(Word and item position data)
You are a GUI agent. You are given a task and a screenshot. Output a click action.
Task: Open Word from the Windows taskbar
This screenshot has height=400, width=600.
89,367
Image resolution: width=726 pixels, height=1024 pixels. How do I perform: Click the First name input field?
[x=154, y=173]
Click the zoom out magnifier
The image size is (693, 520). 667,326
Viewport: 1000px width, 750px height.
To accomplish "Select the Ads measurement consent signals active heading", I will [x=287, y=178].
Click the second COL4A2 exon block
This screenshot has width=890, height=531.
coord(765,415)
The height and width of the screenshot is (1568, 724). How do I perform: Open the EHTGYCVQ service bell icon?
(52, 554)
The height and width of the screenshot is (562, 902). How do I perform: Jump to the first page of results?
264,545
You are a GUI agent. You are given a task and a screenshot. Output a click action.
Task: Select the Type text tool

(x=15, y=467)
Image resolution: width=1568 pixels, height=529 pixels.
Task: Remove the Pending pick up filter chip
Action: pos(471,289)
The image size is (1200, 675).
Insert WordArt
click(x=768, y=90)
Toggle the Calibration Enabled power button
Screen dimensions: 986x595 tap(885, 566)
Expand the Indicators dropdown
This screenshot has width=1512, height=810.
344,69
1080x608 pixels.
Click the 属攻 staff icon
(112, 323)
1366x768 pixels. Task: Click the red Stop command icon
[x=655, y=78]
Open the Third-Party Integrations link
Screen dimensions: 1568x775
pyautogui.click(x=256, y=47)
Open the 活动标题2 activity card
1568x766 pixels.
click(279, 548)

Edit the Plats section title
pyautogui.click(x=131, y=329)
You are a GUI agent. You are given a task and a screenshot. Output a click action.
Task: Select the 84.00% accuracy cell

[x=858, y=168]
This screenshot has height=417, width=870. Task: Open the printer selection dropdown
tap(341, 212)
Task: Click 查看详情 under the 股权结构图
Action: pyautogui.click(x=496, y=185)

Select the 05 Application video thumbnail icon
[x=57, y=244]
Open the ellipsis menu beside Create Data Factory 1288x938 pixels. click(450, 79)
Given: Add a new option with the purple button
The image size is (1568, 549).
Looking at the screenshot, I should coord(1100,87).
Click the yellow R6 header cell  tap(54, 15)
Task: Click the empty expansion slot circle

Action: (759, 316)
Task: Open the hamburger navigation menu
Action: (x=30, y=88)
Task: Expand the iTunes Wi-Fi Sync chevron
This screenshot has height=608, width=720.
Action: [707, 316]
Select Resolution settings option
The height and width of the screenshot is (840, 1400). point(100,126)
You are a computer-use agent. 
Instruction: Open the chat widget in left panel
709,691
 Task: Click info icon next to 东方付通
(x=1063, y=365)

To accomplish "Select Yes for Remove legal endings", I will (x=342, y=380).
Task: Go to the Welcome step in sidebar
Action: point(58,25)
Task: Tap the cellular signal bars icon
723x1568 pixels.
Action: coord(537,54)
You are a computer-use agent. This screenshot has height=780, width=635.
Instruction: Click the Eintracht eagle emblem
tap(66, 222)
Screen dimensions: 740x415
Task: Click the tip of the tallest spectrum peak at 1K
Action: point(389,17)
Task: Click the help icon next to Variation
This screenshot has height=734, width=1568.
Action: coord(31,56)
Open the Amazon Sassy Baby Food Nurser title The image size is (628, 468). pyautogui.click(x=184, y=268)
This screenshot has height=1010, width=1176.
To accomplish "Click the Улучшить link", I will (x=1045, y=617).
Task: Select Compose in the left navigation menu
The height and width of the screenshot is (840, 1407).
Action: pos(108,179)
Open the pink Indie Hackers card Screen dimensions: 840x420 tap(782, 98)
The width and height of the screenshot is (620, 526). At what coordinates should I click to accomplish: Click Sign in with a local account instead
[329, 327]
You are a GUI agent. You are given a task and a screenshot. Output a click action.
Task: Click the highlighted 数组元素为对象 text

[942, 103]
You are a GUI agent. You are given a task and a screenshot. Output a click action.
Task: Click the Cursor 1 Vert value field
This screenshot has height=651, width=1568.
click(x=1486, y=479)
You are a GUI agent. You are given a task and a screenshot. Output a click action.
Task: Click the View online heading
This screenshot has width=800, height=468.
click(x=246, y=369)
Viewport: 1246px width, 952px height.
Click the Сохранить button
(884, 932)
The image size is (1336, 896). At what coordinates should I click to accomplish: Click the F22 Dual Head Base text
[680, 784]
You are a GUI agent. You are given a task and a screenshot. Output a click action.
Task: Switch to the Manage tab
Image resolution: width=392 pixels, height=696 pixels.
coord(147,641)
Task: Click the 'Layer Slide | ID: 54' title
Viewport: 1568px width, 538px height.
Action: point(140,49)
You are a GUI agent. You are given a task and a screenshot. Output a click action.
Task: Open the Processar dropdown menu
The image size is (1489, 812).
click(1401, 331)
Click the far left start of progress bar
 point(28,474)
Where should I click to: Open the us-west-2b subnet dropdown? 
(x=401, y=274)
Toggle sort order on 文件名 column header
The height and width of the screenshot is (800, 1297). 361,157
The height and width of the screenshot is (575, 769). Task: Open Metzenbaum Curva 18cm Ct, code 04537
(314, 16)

WORK TO BE COMPLETED:
From the data above, pull out every line that contains the string "Viewport" and copy each one in full.

PROBLEM SOLUTION:
Viewport: 1000px width, 750px height.
Viewport: 1246px width, 952px height.
Viewport: 1568px width, 538px height.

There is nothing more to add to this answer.